Beyond the adoption of newer technologies, developing a robust social media compliance program that reduces risks requires that companies approach social media risks differently than traditional forms of communication.
“Unfortunately, social media has grown so quickly and each network has so many modes of communication that compliance practitioners are finding it difficult to simply transfer existing process to the practical realities of social,” the ProofPoint report stated. “The informal culture and pace of social discussion create an environment where well-meaning employees and customers are far more likely to make mistakes than other channels.”
Reducing the risk of potential social media violations begins with compliance working in partnership with other departments, including social media users (marketing and sales) and the information security team, Lee says. The primary role of this cross-functional team should be to assign roles and responsibilities within the organization for policy, training, enforcement, and audit, he says.
Compliance officers in the financial services industry have seen their roles evolve quite a bit by “taking a seat at the executive table and being an enabler of business practices,” Marsh says. Compliance increasingly is working with marketing and sales teams, for example, to facilitate the use of social media and ensure that it’s being used in a compliant manner, he says.
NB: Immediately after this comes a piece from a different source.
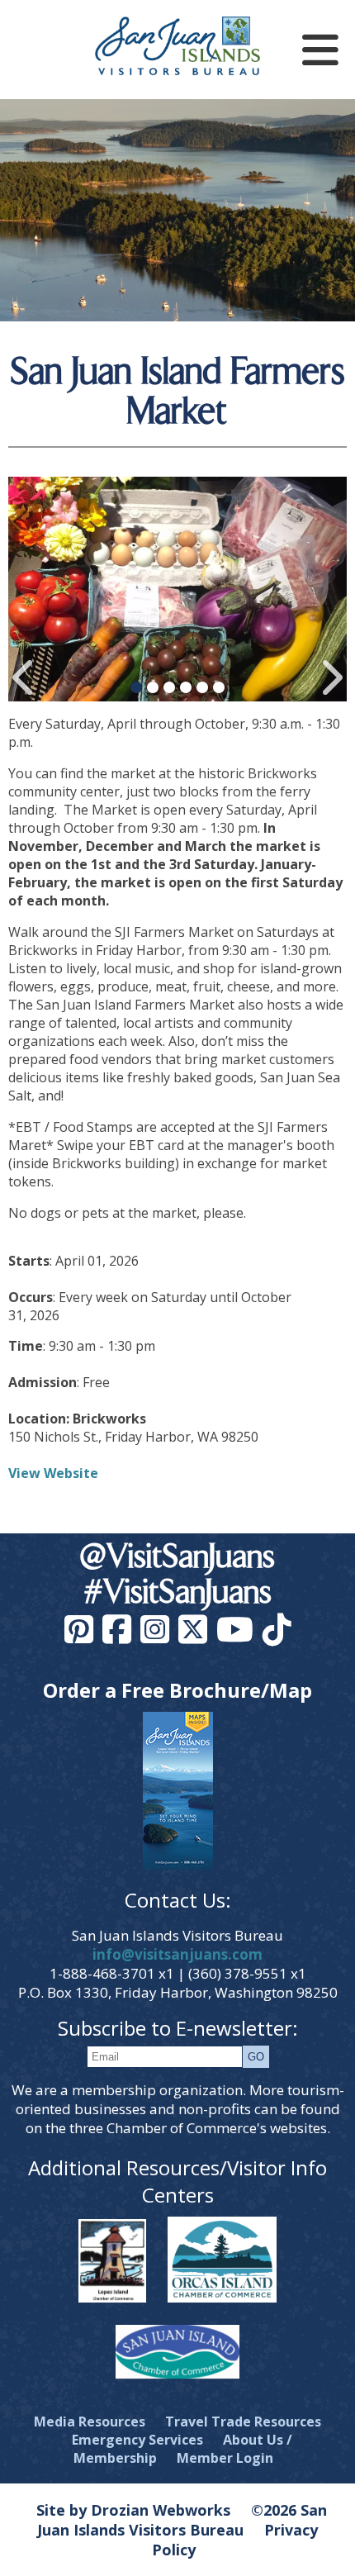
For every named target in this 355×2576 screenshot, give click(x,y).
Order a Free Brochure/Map (177, 1690)
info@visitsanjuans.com (177, 1954)
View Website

Another important factor of reducing social media risk is to develop a policy that details which social networks are approved for each account type, what content is allowed and not allowed, and which publishing tools should be used for corporate accounts and when content should be reviewed. “Compliance really needs to own it,” Lee says. “Assign ownership for implementing a policy that works.”
As companies lean on their compliance departments to produce increasingly more data, Marsh says, this will further elevate the roles and responsibilities of compliance moving forward.